Le Monachisme à la dérive : Entre agonie à La Trappe et supermarché spirituel à Milan
Pendant que la chrétienté historique s’éteint dans ses derniers bastions, une nouvelle religion globale, horizontale et aseptisée émerge des décombres. Le contraste entre l’agonie de l’abbaye de la Trappe et le lancement du « monastère du futur » à Milan dessine le portrait d’une Église qui semble avoir renoncé à sa propre identité.
Le suicide de la tradition : En France, l’abbaye Notre-Dame de la Trappe, haut lieu du silence et de la radicalité cistercienne depuis neuf siècles, prépare son départ. Faute de vocations et de soutien, c’est un pan entier de la vie contemplative qui s’effondre.
Le « Monastère » centre commercial : À Milan, sur les cendres de l’Exposition universelle, le diocèse érige un complexe de 2 700 m² confié à l’architecte Stefano Boeri. Un édifice futuriste qui ressemble plus à un centre commercial qu’à un lieu de retrait, où la prière est remplacée par le « dialogue interreligieux ».

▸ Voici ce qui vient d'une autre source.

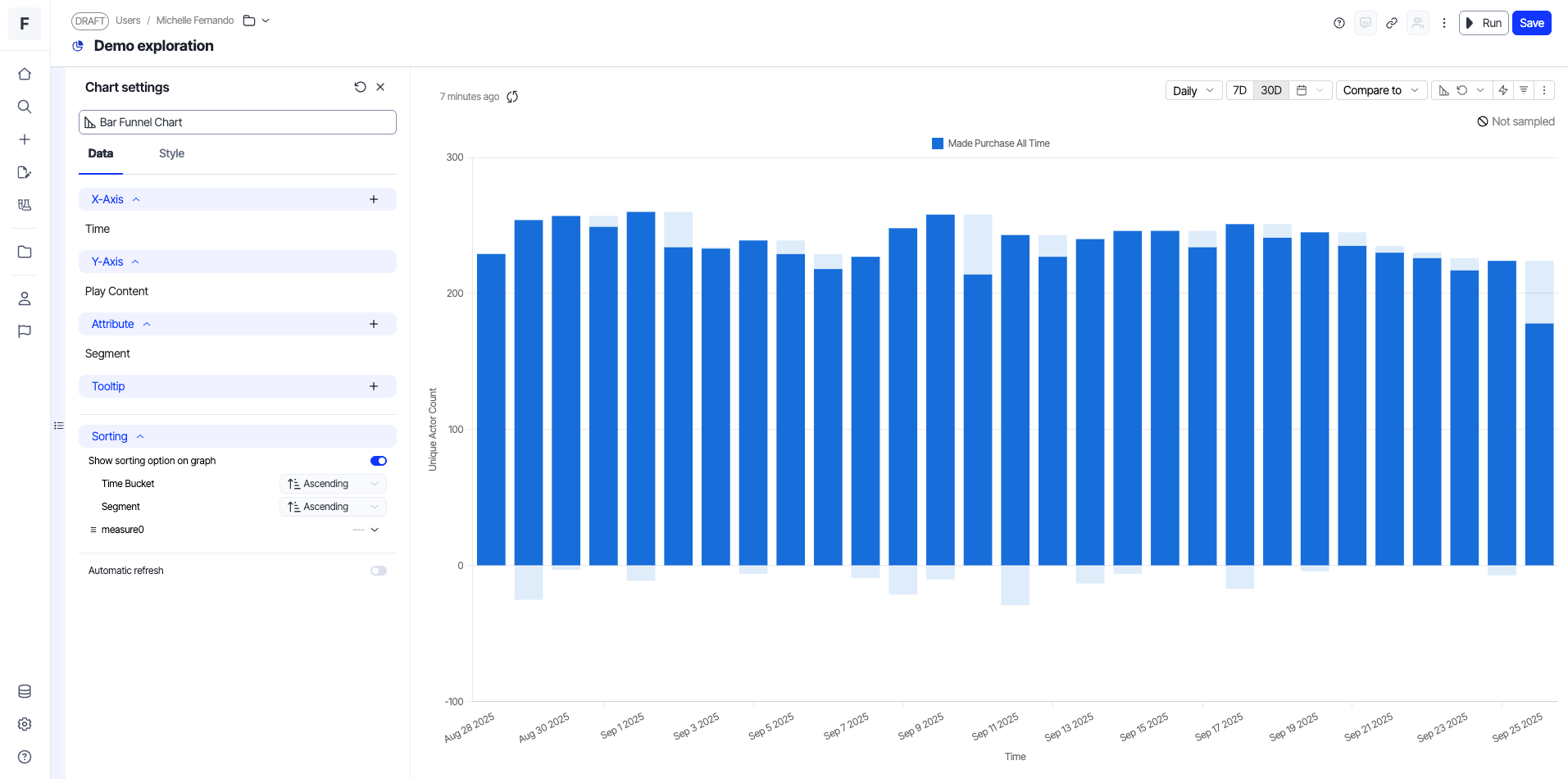Click the Bar Funnel Chart type field
The image size is (1568, 779).
tap(238, 122)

Le jardin des équivalences : Le projet milanais propose un « jardin des religions » où chaque dogme est réduit à une plante. Une vision qui place toutes les croyances sur un pied d’égalité, évacuant la radicalité de l’Évangile au profit d’une « plateforme de dialogue » inclusive et climatisée.
La croix comme logo marketing : La croix ne désigne plus le salut, mais devient un emblème de « paix et d’ouverture ». En cherchant à ne froisser personne, le christianisme occidental se dissout dans un humanisme religieux flou, vidant la mission de son sens : le Christ comme unique chemin de salut.
L’éclipse de la transcendance : Entre le béton froid de l’architecture moderne et l’obsession de la polyvalence, l’art sacré ne cherche plus à conduire à Dieu mais à absorber le monde. On assiste à la naissance d’une religion sans dogme, écologique et thérapeutique, parfaitement adaptée au consensus mondialisé.
Ce contraste est le symptôme d’une église qui change de logiciel.
D’un côté, l’abbaye de la Trappe s’efface après neuf siècles de silence cistercien, victime d’une désertion des vocations pour la radicalité.
De l’autre, Milan propose un « monastère » qui absorbe le monde plutôt que de s’en retirer.
Pour GEOSKOP, ce projet de Stefano Boeri incarne une religion « liquide » où le dialogue interreligieux devient une fin en soi, transformant le sacré en une plateforme de services culturels et écologiques parfaitement adaptée au consensus globalisé.